Il est évident que le sujet - la Brigade de protection des mineurs de Paris, qui enquête sur différents cas d'abus - impose d'emblée une atmosphère licencieuse, dépravée, mais pour engendrer la sympathie du public et pour susciter son animosité, le style visuel, le montage, la musique et tout ce qui a trait à l'aspect technique doit aussi soulever l'émoi. Maïwenn utilise différents éléments pour nourrir cette facture cinématographique grinçante; un générique d'ouverture candide à outrance, un collage d'images nerveux, plusieurs plans longs et lourds et un scénario habilement découpé; le résultat en est stupéfiant, ou plutôt pétrifiant. Certaines répliques suscitent également la chair de poule chez le cinéphile. Qu'on doive expliquer à une mère que de battre son enfant pour qu'il arrête de pleurer n'est pas une solution intelligente ou à une adolescente que se prostituer n'est pas une nouvelle mode du XXIe siècle mais bien une déviance est absolument déconcertant.
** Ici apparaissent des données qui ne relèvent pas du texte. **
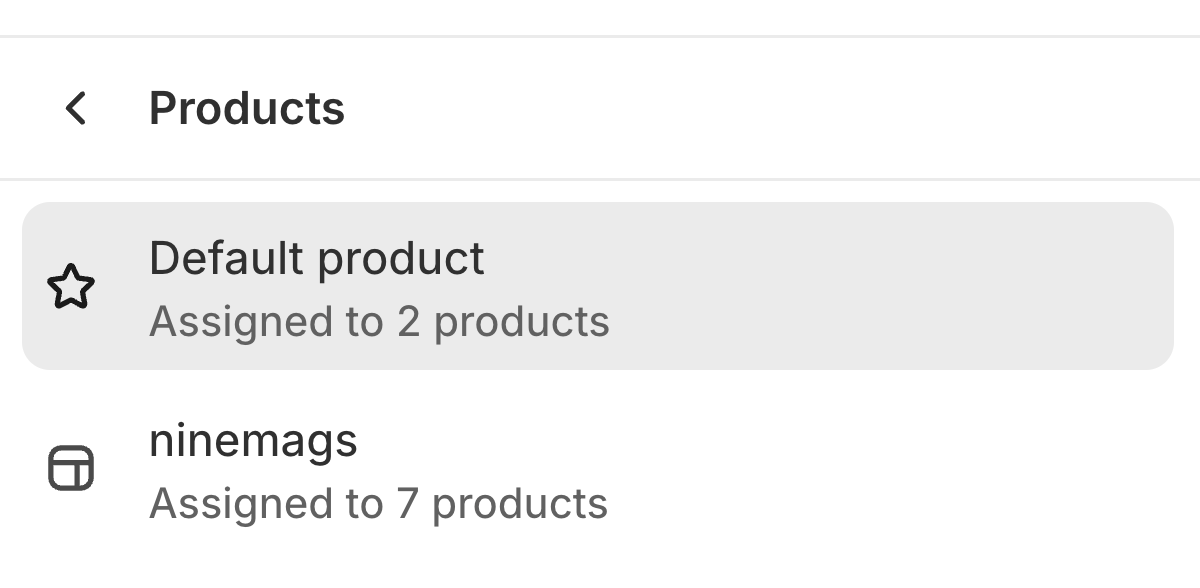Click the "Assigned to 7 products" subtitle

[378, 503]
Polisse dépeint également la vie personnelle de ces policiers qui, chaque jour, sont confrontés à des histoires semblables - de viol, de prostitution, de violence de toutes sortes - et qui s'efforcent de ne pas flancher sous la pression. Ce qui est intéressant dans le portrait de ces agents, c'est leur hétéroclisme. Chacun d'eux a une manière très singulière d'approcher son travail et cela impacte les victimes qui se réfèrent à eux et leur famille. Le récit global de l'oeuvre est, en fait, généralement assez bien développé; les différents dossiers que traitent les policiers s'harmonisent efficacement avec leur destin respectif; il n'y a que les quelques dernières scènes qui clochent. On semble avoir voulu terminer le film sur une note bouleversante (probablement pour conclure la montée dramatique de l'oeuvre) aux dépens d'une structure narrative cohérente. Même si une finale-choc est souvent efficace, elle ne doit pas se faire à n'importe quel prix.
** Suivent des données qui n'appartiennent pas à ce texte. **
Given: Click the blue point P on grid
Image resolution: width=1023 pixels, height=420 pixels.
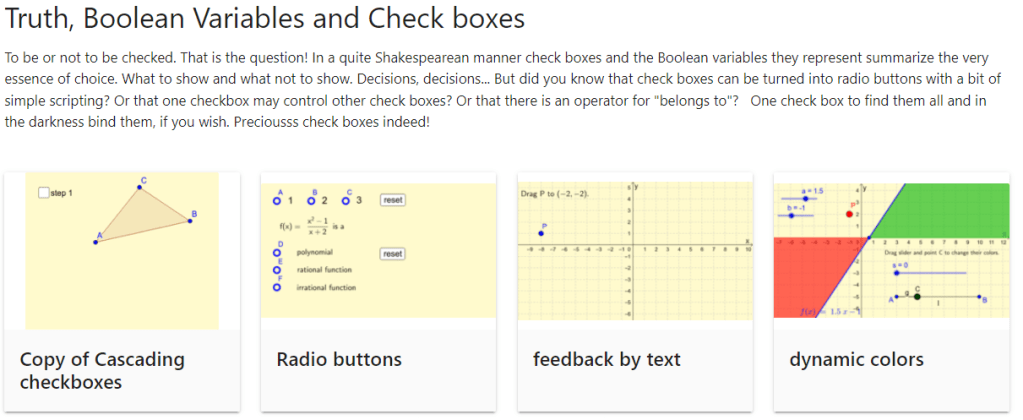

Le long métrage, qui a remporté le prix du jury au dernier Festival de Cannes, parvient - là où beaucoup échouent - à provoquer le spectateur et à l'amener à se questionner sur certaines choses qu'il croyait, naïvement, impensables. D'entendre les os d'un bébé se fracasser après d'une mère intoxiquée l'ait échappé sur le sol est un bruit qu'on ne peut effacer de notre mémoire tout comme celui des cris d'un enfant qu'on sépare de sa mère gueuse.
Polisse est un long métrage qui se veut provocateur, qui aspire à réveiller la fougue la plus belliqueuse chez l'être humain en lui présentant des images d'enfants détruits par des adultes inconscients. C'est une oeuvre qui ose - tant techniquement que narrativement - et qui transperce le coeur de quiconque a déjà serré un enfant dans ses bras.